To do that job—to act as the intermediary or bridge—effectively, the Lord Chancellor clearly needs not only to have the confidence of the Prime Minister; he also needs to have the confidence of the judges. He will only have that confidence if he knows the legal system inside out before his appointment and if he understands the rule of law, in all its many ramifications, through his long training in the law. Above all, if I may put it this way, he must be a lawyer by instinct; a lawyer with an instinct for justice.

But even all that is not enough if he is not also a very senior lawyer. Nothing would undermine the confidence of the judiciary more than if the Lord Chancellor was still on the look out for another job; if he was still looking for political preferment when his particular job came to an end. That is why, as has been said so often during these debates, the Lord Chancellor needs to be at the end of his career—or at the peak of his career, put it how you will—and not half-way up the greasy pole.

Lord Phillips of Sudbury:

… Lord Kingsland referred to the oath in which the Lord Chancellor says that he will defend the independence of the judiciary. How can a lay person satisfactorily do that without any knowledge of sitting as a judge and without any inside knowledge of the way in which the judiciary is subject to huge pressure, as it is? The exceptional person might be able to do that, but we deal with the generality.

Lord Ackner:

… Lord Mackay of Clashfern, who has considerable public relations skill, went around the circuits visiting the court staff in order to understand better what, if anything, was troubling them and to show that they were cared for. This was very successful. It needs doing more nowadays, because the Treasury has acted with such meanness that there is constant change of staff in the county courts and an inadequacy of assistance and training.

It is difficult to understand how a non-lawyer could possibly cope with that situation. It is being overlooked by the Government, and by … the Lord Chancellor in particular, that one of the remaining obligations—and it is an enormous obligation—is running the court system. How can a person be expected to run a court system competently if he is not a lawyer with considerable experience?

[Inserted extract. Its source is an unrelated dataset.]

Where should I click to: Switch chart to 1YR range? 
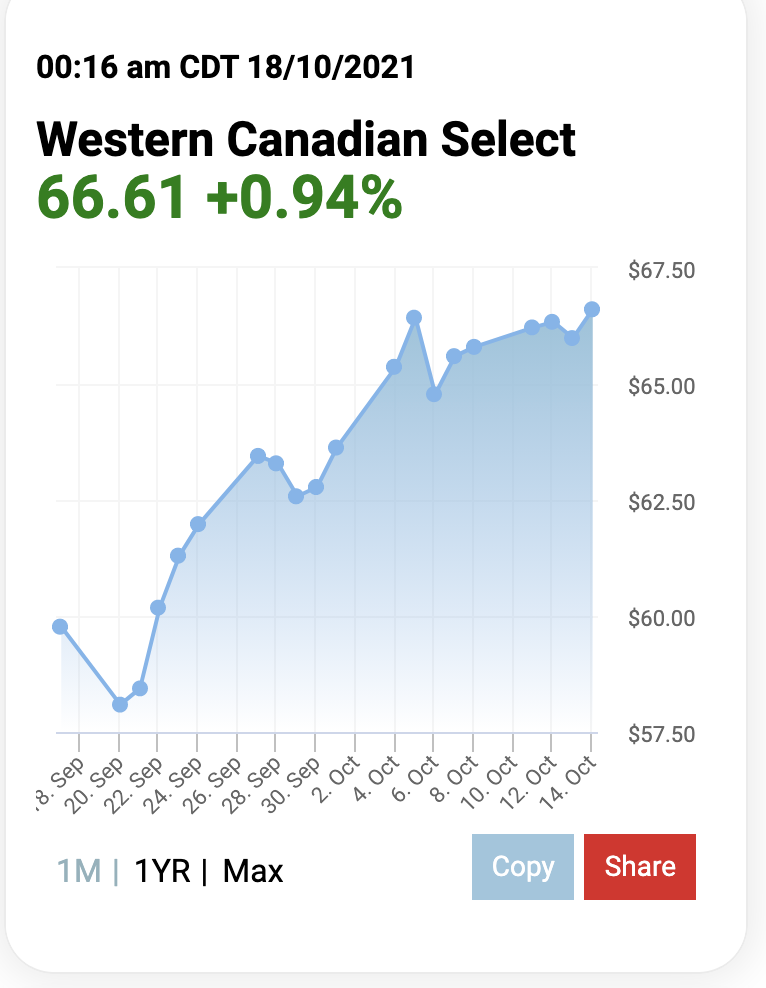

Whatever the complexion of the Government that will take office next June, surely the time has come to revisit that debate.  Did we take a wrong turning 12 years ago?  At that time the Conservative Party seems to have thought so.

Alexander Hamilton said that the judiciary is the weakest of the three arms of Government.  In recent years it has seemed that the executive has taken advantage of its weakness far too often.  Hence the near-current collapse of judicial morale today.

3 thoughts on “The low state of judicial morale

  1. Deborah Smithies

    Thank you, Sir Henry, for this post.
    I am a criminal barrister of 8 years call, and I practise on the North Eastern Circuit. Although it was not the main thrust of the post, I was especially struck by those comments made by Angela Eagle MP, which I had not seen reported elsewhere. She is of course correct; but what I find really galling is the tone of surprise. Why should the state of our criminal courts, which is hardly a recent development, come as a shock to our elected representatives? Why is nobody looking? Politicians are frequent visitors to hospital wards, but I have never seen a constituency MP visiting any of the courts I frequent. It should not have taken jury service for Ms Eagle to pay a visit to her local Crown Court. The problems are here to be seen, but no one is looking, and when the alarm is raised, no one is listening.